Death As an abstract concept, the use of this word for comparing remote languages is somewhat hazardous. However, if this is not due to chance interference, it is the one best linking the Indo-European and Semitic language families (Arabic الموت (mut)/ Hebrew מוות (mavet) -> French "Mort" / Slavic "Mertv"... In some languages, the root of the verb "to die" has been taken instead of the substantive "death" when it was not available ("to die" is an element of the Swadesh list "death" is not)
Water Very interesting word, although it is in intensive use and as such subject to more erosion. Moreover, semantic shift exposure is higher than for body parts. Water is the word best linking the Indo-European and Finno-Ugric language families (Finnish "Vesi" / Hungarian "Vez" -> German "Wasser" / Slavic "Voda") - provided this resemblance is not due to chance.
Sun This word has a big exposure to semantic shift but delivers good results in comparative linguistics. Probably less suited for remote language relationships
Wind As all nature related words, should have existed in early languages.
Night Very classical example in Indo-European studies...
Two Little exposure to semantic shift but intensive use in daily life ("erosion")
Three Little exposure to semantic shift but intensive use in daily life ("erosion"). Sometimes exposure to borrowing like in Kabylian (see Kabylian to Arabic comparison)
Four Little exposure to semantic shift but intensive use in daily life ("erosion"). Exposure to borrowing similar to "three".
I Very high exposure to erosion (intensive use in daily life) but little chance of semantic shift. Another problem with "I" is that it is monosyllabic in many languages - and monosyllabic resemblances between two languages are statistically more exposed to chance resemblance.
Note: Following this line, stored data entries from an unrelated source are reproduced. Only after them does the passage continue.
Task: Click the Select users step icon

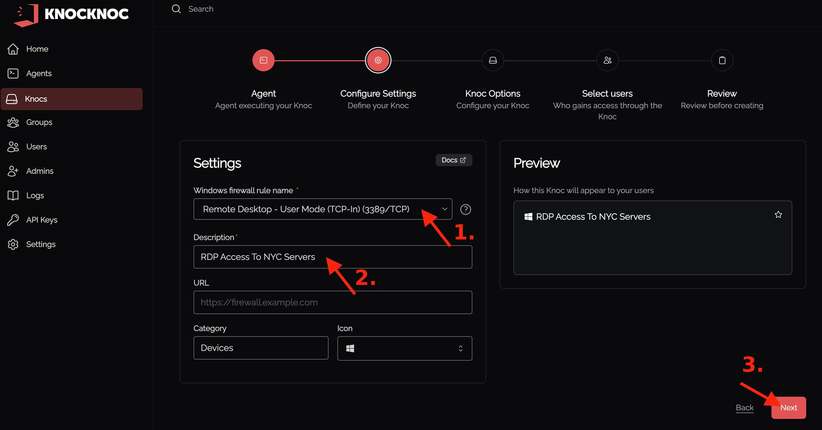Action: (x=607, y=60)
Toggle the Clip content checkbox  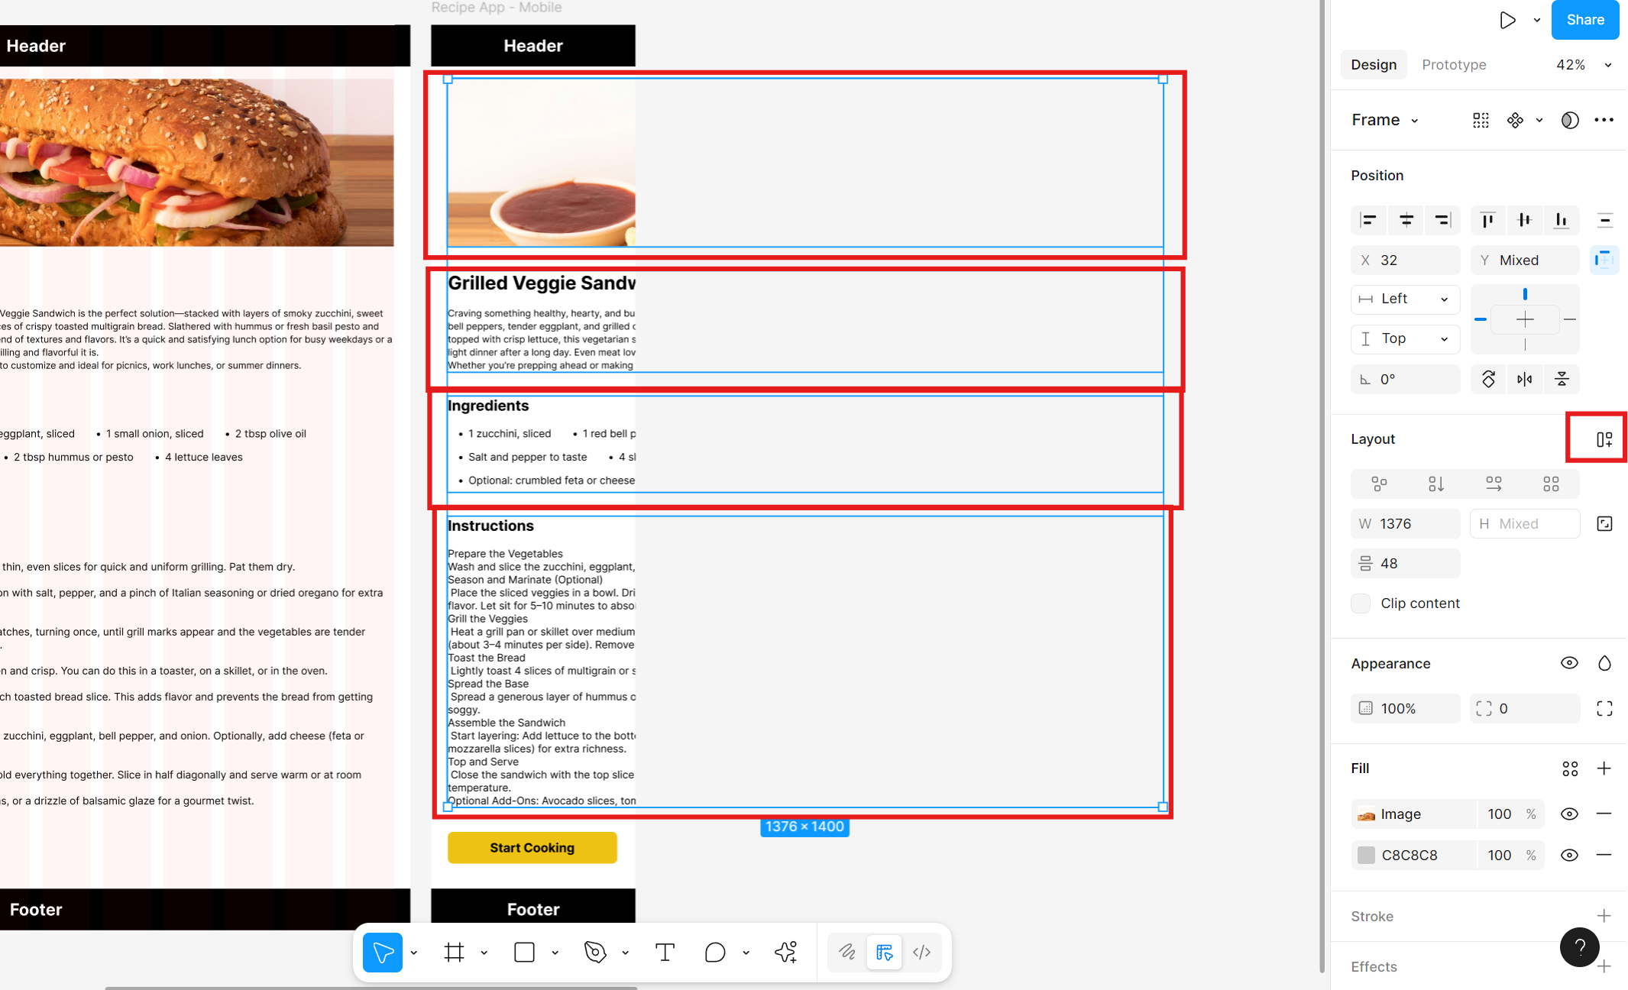[1361, 603]
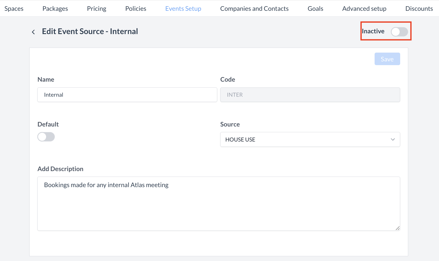The height and width of the screenshot is (261, 439).
Task: Click the Save button
Action: click(x=387, y=59)
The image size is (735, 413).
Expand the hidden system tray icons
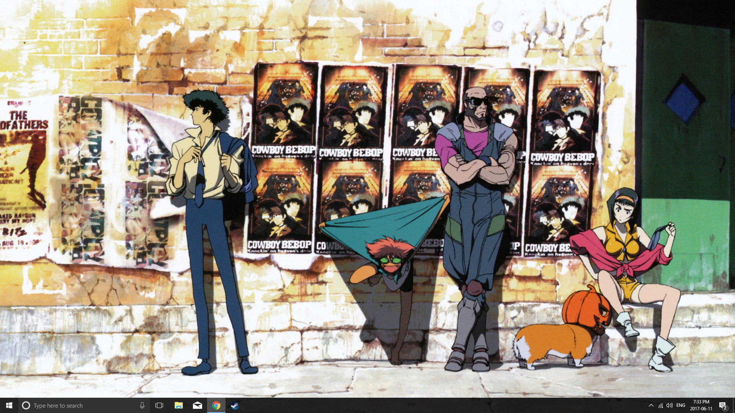651,405
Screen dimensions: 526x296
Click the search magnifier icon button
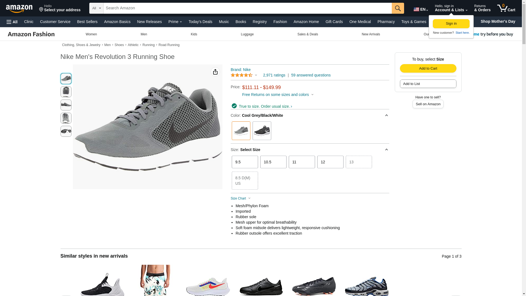point(398,8)
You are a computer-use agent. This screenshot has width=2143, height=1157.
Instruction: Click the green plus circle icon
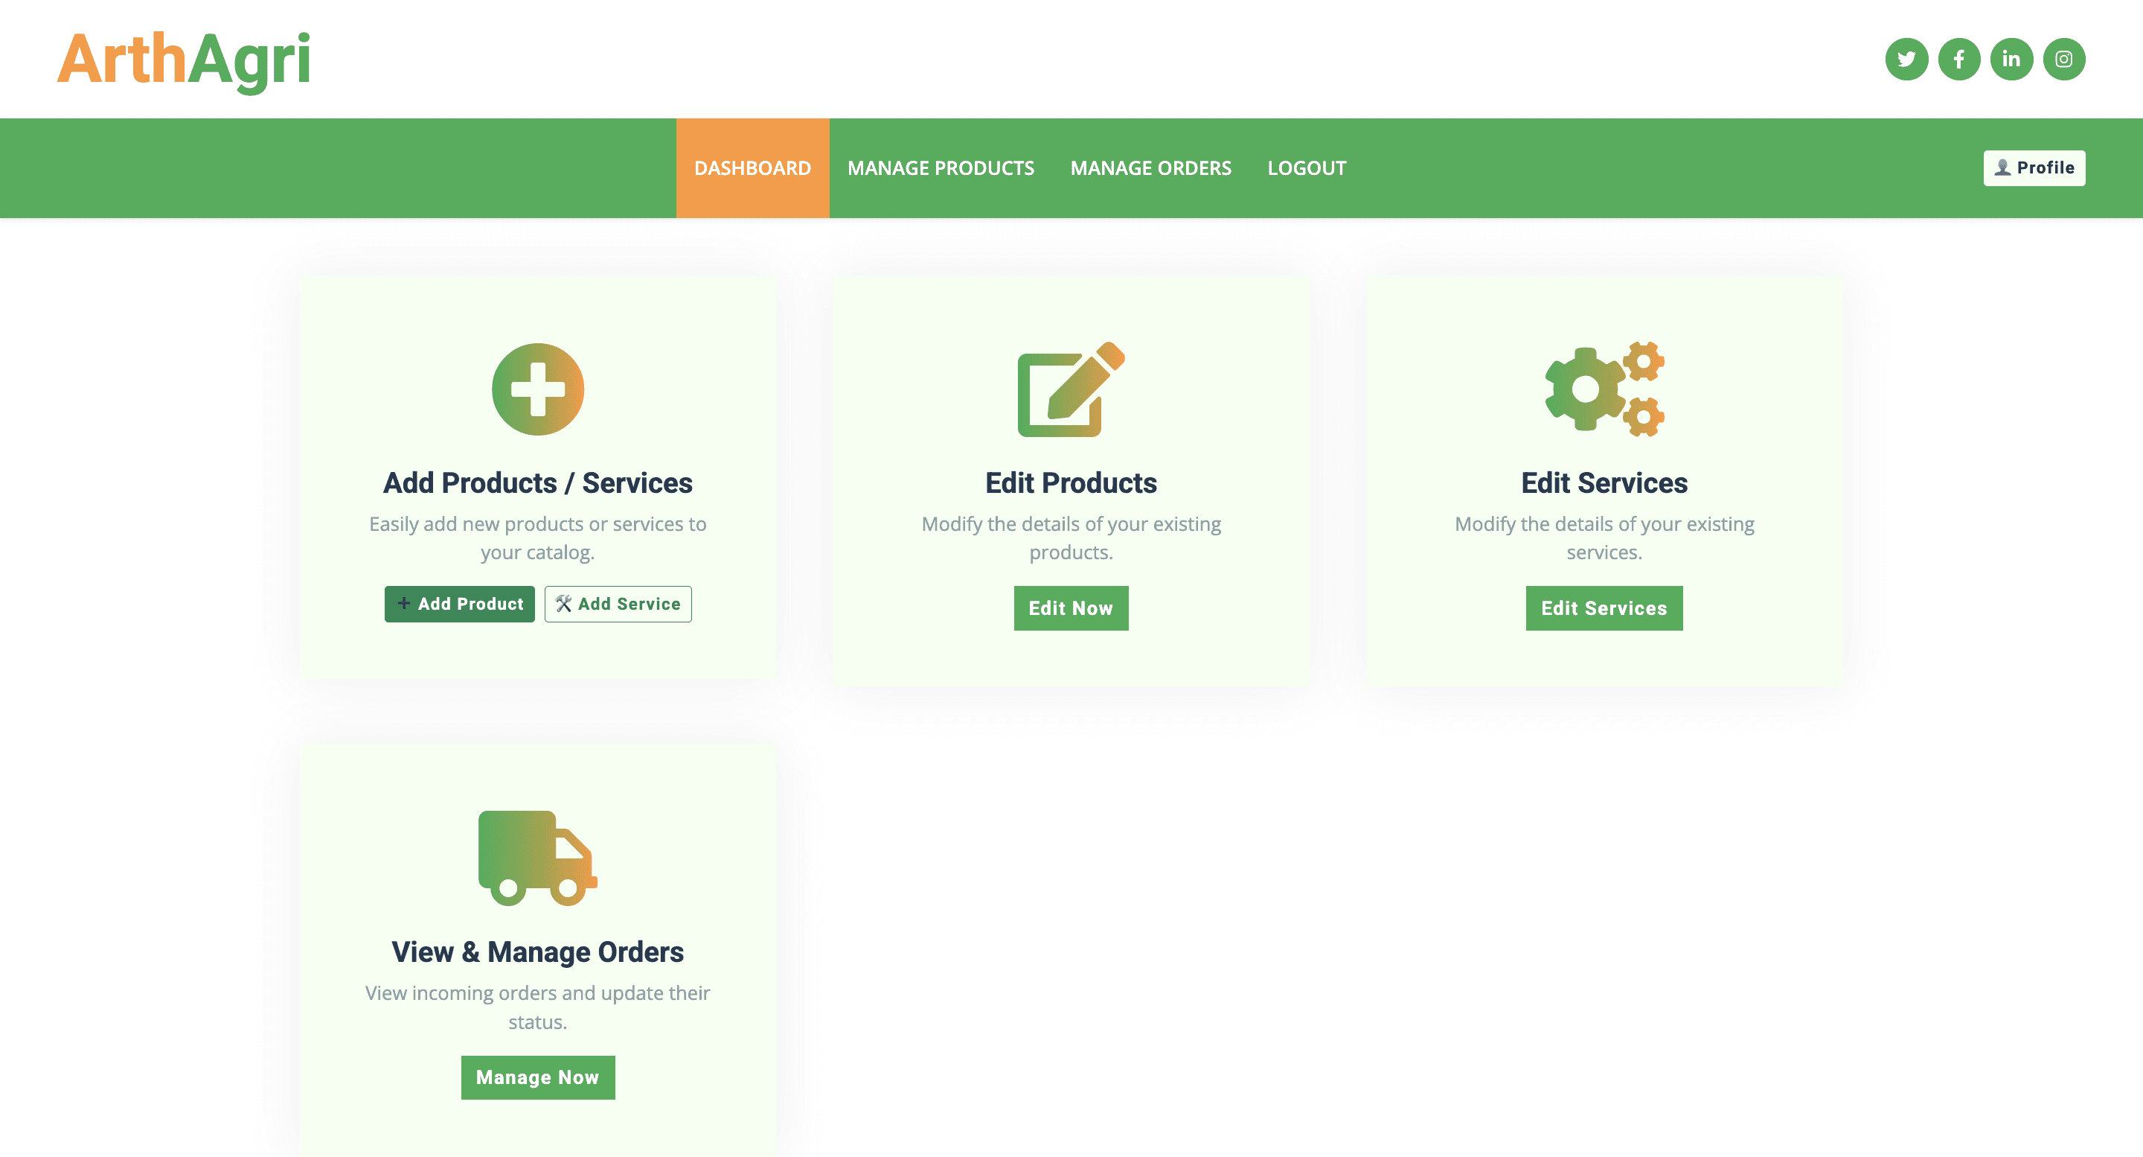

You Very high exposure to erosion (intensive use in daily life) but little chance of semantic shift
Who May be the least suited word in the study (erosion, semantic shift)
Name This word links many languages to each other - although it should be used with caution as it is not sure it is common to proto-languages older than several thousands of years. Moreover, it may have been subject to borrowing in very remote times so that, after erosion, this borrowing isn't recognizable. Semantic shift between "name", "surname", "nickname"...

The words have been chosen for lexical comparisons according to their stability by testing different combinations. The list appears to have two thirds in common with the Dolgopolsky list and 14 common words with the Swadesh–Yakhontov list (a 35-word subset of the Swadesh list by Sergei Yakhontov), both of which were compilled in search for stable lixical items.